David’s talk was followed with a talk by one of his students, Eshan Chattopadhyay, on their recent breakthrough construction of a two-source extractor for poly-logarithmic min-entropy. It is hard to do any justice to such an intricate (and beautiful!) result, and instead I will point you to Eshan’s slides or the great talk that David gave on the same topic on TCS+ just a few weeks ago.

For the last talk of the morning session Henry Yuen treated us to an (arguably :-)) even more formidable treat: infinite randomness expansion!
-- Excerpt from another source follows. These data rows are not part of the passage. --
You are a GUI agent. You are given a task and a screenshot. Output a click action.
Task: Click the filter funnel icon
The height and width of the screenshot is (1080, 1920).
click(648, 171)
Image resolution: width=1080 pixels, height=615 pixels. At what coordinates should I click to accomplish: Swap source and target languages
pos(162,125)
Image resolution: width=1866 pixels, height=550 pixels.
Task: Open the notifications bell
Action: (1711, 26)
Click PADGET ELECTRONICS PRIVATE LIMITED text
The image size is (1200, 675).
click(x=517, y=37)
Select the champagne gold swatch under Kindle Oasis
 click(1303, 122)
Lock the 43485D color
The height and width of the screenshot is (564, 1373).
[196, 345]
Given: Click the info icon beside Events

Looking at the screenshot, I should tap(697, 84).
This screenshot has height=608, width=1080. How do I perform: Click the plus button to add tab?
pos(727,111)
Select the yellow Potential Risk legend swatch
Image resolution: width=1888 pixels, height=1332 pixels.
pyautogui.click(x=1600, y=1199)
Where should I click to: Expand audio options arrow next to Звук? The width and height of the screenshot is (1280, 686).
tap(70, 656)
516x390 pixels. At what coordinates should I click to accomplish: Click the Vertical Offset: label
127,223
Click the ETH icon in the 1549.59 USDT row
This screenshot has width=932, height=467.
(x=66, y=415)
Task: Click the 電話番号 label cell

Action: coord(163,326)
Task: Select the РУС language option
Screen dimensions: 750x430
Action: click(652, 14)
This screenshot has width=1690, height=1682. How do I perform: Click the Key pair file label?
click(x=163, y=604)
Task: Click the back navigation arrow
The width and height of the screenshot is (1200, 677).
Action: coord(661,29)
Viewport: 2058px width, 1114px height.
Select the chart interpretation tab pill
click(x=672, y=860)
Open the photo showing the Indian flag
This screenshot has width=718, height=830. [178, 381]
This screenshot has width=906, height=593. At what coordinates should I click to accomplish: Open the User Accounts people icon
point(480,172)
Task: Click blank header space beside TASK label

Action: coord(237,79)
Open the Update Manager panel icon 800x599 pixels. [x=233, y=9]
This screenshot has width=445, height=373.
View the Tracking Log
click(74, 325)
Henry presented the main steps that led him and Matthew Coudron to their beautiful result showing how, starting from just a few uniformly random bits, one could bootstrap a quantum device-independent expansion procedure and generate as many uniformly random bits as one desires — yes, that’s an {\infty}! (I realize a bit late that I never properly explained what “device-independent” even means… if I have any “classical” readers left, for context for Henry’s talk see a blog post of Henry’s for all the required background; for the quantum crypto motivation see the viewpoint by Roger Colbeck; for the computer scientist perhaps the introduction to this paper is readable.)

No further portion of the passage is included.